Logo Bloomberg Technoz

Di sisi lain, Direktur Jenderal Kesehatan Lanjutan, Ashar Jaya menegaskan tidak adanya tindakan penutupan terhadap layanan kesehatan di rumah sakit yang menjadi tempat kejadian kasus dr. Icha.

“Bahwa pemerintah daerah Dinas Kesehatan harus memberikan pembinaan yang proporsional terkait kasus ini. Manajemen RS yang baik harus bisa memaparkan risiko, karena semua pasien panik ingin dapat pelayanan segera, emosi, dan ketemu dokter yang dipandang tidak bisa memberikan pelayanan. Harus ada tenaga satpam, upaya perlindungan segalanya. Ini tidak berjalan dengan baik,” kata Ashar dalam keterangannya.

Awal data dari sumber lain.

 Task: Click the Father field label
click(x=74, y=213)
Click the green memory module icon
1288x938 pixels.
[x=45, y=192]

“Untuk sanksi, tidak bisa langsung menutup, penutupan itu adalah jalan terakhir, lebih banyak pembinaan secara bertahap,” tambahnya.

Dokter harus berani

Kemenkes juga meminta para tenaga kesehatan untuk berani bersuara jika terdapat gangguan, atau intimidasi saat menjalankan tugas.

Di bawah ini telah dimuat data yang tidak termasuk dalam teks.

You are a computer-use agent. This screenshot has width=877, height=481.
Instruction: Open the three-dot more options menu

“Peristiwa ini menjadi momentum. Untuk itu, mari kita semua memperkuat perlindungan tenaga medis. Tidak boleh lagi ada dokter-dokter lain yang takut saat menjalankan tugas untuk menyelamatkan pasien. Negara dipastikan hadir, kepada nakes, tetap stay safe dan melayani dengan baik,” kata Yuli. 

Yuli juga mengajak masyarakat untuk menciptakan lingkungan pelayanan kesehatan yang aman dan sejahtera.

“Kalian tidak sendiri. Sampaikan ke unit layanan pengaduan Dinas Kesehatan maupun Kemenkes,” tutupnya.